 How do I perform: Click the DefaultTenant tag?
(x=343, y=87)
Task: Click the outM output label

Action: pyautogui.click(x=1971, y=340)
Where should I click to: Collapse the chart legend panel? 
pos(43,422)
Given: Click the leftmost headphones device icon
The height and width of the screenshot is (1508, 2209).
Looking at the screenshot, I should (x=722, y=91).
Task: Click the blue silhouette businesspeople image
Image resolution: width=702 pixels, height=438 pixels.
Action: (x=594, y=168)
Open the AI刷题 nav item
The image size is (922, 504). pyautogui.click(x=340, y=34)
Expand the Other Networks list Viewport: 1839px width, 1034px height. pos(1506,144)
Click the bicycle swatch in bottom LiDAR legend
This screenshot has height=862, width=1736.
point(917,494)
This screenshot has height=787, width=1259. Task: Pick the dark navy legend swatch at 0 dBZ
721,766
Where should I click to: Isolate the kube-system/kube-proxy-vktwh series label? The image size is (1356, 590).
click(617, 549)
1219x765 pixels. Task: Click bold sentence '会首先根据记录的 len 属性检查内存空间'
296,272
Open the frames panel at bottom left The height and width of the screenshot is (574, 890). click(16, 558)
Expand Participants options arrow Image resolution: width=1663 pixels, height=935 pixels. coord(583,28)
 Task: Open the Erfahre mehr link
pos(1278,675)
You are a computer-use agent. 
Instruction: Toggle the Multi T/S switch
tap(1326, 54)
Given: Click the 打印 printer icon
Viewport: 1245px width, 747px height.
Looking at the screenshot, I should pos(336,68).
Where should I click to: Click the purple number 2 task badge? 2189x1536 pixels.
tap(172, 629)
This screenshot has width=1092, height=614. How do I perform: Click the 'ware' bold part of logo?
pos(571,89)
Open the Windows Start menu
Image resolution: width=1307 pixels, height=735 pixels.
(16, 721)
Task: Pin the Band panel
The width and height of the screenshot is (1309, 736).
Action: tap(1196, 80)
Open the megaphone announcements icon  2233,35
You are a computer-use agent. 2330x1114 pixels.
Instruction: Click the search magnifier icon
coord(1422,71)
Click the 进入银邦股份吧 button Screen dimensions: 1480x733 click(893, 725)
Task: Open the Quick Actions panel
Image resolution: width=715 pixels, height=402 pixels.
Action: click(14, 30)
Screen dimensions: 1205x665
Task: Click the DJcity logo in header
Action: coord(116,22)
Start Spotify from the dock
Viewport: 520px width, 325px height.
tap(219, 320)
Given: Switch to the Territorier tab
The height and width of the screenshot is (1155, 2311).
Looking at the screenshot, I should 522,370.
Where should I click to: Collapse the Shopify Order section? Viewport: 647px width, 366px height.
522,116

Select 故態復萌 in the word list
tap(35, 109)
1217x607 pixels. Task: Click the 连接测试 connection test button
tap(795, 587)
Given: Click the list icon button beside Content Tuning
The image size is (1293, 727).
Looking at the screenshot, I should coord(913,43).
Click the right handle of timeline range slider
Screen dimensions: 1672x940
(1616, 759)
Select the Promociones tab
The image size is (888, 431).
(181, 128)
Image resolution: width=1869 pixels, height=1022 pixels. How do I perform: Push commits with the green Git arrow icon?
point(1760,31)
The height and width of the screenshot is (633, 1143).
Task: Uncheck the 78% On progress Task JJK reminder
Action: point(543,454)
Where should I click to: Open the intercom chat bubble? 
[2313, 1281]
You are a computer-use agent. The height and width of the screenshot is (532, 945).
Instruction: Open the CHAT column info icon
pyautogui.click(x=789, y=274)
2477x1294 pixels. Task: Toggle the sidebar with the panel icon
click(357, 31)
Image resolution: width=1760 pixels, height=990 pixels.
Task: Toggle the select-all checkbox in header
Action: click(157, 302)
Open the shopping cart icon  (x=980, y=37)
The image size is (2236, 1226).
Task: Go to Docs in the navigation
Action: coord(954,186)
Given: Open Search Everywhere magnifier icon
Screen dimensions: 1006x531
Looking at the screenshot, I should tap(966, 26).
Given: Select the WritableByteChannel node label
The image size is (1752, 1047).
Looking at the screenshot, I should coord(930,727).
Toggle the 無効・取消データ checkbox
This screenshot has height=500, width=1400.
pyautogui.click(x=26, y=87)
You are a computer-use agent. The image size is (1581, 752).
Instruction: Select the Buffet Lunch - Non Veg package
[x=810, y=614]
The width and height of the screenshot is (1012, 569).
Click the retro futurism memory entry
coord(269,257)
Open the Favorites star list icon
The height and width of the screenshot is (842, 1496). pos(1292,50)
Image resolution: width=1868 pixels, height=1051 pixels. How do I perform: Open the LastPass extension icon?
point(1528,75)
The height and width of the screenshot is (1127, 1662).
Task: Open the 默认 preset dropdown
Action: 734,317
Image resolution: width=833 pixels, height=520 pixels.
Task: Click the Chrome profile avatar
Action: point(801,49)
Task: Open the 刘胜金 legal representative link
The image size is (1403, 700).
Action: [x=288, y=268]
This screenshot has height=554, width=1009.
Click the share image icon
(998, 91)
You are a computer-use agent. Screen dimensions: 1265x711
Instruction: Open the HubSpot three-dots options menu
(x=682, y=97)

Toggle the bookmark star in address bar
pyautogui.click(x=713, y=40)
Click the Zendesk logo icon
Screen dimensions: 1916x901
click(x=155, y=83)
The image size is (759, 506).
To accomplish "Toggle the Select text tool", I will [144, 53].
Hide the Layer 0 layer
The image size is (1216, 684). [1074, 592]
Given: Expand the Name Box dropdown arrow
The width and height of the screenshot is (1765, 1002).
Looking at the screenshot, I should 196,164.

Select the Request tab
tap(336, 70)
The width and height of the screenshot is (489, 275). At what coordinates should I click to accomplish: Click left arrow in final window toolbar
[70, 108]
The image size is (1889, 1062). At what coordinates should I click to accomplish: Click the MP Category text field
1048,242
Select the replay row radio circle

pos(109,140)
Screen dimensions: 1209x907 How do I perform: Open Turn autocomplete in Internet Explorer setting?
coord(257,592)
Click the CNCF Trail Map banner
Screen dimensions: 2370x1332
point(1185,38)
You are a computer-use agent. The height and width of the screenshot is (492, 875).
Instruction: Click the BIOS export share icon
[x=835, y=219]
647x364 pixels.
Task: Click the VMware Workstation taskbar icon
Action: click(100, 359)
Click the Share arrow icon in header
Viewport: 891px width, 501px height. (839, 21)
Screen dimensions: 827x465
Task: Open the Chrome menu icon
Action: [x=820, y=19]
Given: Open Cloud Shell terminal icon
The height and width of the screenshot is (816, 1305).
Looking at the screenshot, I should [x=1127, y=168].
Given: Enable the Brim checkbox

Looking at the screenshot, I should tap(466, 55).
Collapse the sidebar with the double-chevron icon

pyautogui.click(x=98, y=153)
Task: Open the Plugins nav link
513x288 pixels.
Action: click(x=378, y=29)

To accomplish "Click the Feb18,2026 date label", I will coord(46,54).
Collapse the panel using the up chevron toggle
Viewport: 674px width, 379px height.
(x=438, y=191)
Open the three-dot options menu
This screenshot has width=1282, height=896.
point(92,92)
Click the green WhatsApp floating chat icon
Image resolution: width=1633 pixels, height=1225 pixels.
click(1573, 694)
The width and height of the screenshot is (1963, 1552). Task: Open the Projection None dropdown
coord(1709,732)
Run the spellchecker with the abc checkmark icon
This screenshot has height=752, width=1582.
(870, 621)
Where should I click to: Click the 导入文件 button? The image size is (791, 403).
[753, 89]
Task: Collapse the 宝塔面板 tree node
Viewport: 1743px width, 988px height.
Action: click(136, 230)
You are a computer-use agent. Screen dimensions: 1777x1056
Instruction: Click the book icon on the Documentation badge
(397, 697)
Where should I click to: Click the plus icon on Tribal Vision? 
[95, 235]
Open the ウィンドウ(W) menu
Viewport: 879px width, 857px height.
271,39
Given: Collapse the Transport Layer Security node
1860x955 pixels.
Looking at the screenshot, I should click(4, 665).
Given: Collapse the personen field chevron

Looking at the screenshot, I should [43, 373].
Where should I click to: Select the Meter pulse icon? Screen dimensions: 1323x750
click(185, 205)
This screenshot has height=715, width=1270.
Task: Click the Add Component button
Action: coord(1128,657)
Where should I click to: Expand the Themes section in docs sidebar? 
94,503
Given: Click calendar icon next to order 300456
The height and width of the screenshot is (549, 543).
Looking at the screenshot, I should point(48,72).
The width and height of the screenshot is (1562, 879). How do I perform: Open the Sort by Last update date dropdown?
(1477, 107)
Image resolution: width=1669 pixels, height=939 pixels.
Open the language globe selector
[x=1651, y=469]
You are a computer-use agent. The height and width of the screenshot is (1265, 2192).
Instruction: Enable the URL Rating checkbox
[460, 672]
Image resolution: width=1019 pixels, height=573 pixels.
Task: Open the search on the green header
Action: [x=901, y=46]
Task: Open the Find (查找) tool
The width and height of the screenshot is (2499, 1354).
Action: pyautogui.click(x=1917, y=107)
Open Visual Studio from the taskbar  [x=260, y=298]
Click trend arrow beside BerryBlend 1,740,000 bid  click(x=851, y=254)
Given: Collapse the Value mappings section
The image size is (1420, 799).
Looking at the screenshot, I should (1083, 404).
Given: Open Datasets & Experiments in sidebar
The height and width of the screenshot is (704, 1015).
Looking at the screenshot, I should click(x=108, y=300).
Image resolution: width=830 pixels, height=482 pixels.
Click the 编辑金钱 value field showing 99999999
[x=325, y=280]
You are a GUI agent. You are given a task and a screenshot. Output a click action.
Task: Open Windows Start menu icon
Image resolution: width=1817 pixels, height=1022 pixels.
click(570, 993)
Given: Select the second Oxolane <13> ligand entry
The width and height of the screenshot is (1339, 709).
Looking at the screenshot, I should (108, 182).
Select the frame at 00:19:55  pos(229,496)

▶ ABOUT THIS EXERCISE: Which lines above contain the word "bottom"? Copy each of them.

▶ WRITTEN SOLUTION:
Click the bicycle swatch in bottom LiDAR legend
Open the frames panel at bottom left The height and width of the screenshot is (574, 890). click(16, 558)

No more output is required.